─── DATA EXCERPTS
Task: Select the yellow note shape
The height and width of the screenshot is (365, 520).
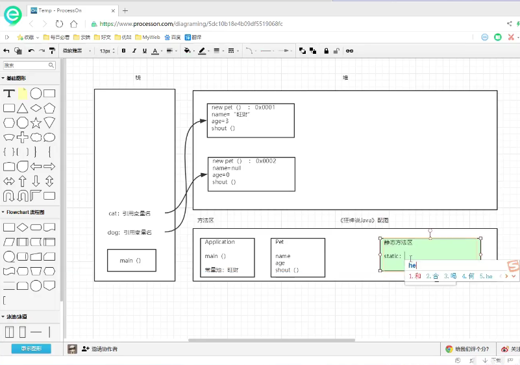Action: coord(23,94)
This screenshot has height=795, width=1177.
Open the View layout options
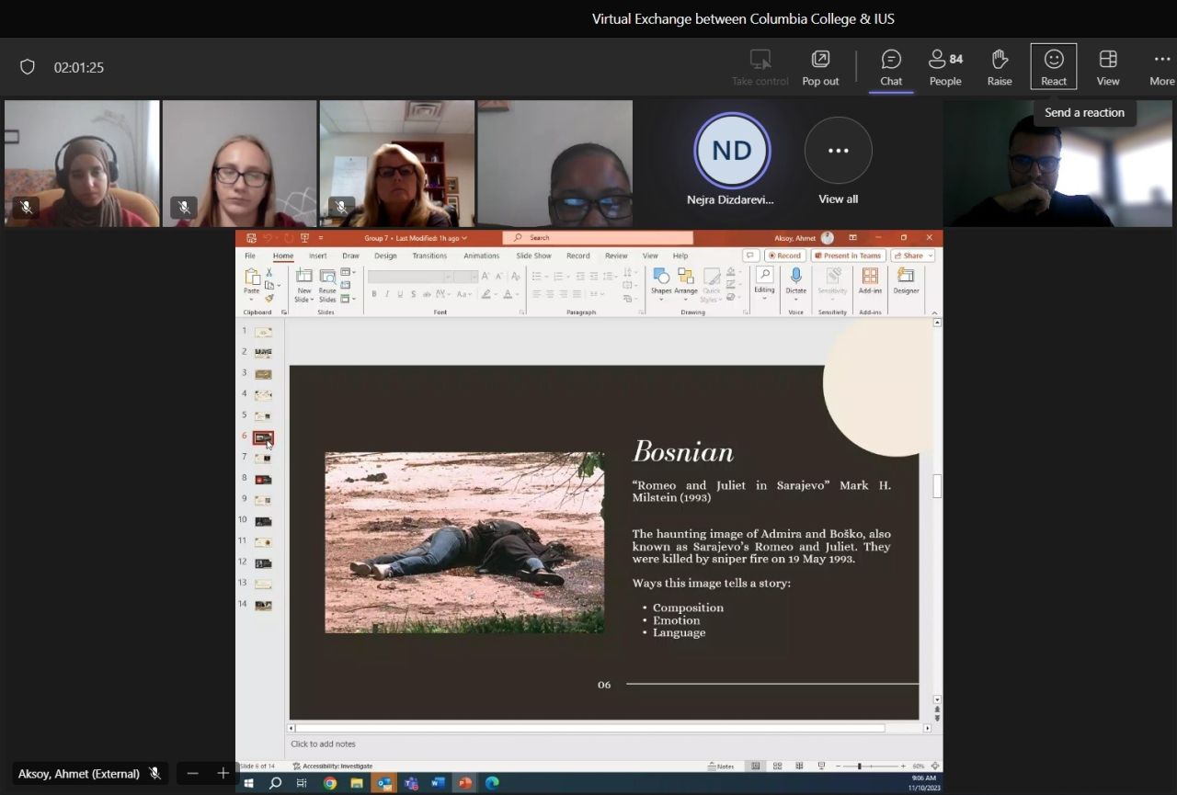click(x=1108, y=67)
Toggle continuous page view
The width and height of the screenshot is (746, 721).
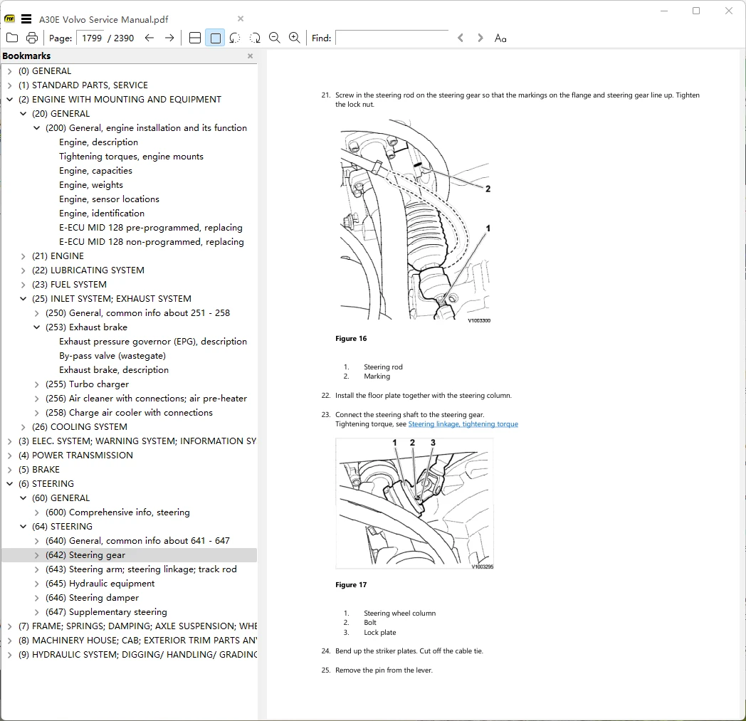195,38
──────
PROBLEM TO WORK ON -> Give the entries again exactly. Pictures stay out.

EXPECTED ANSWER ->
Task: Select the yellow note shape
The height and width of the screenshot is (365, 520).
Action: coord(23,94)
This screenshot has height=795, width=1177.
Open the View layout options
click(x=1108, y=67)
Toggle continuous page view
The width and height of the screenshot is (746, 721).
195,38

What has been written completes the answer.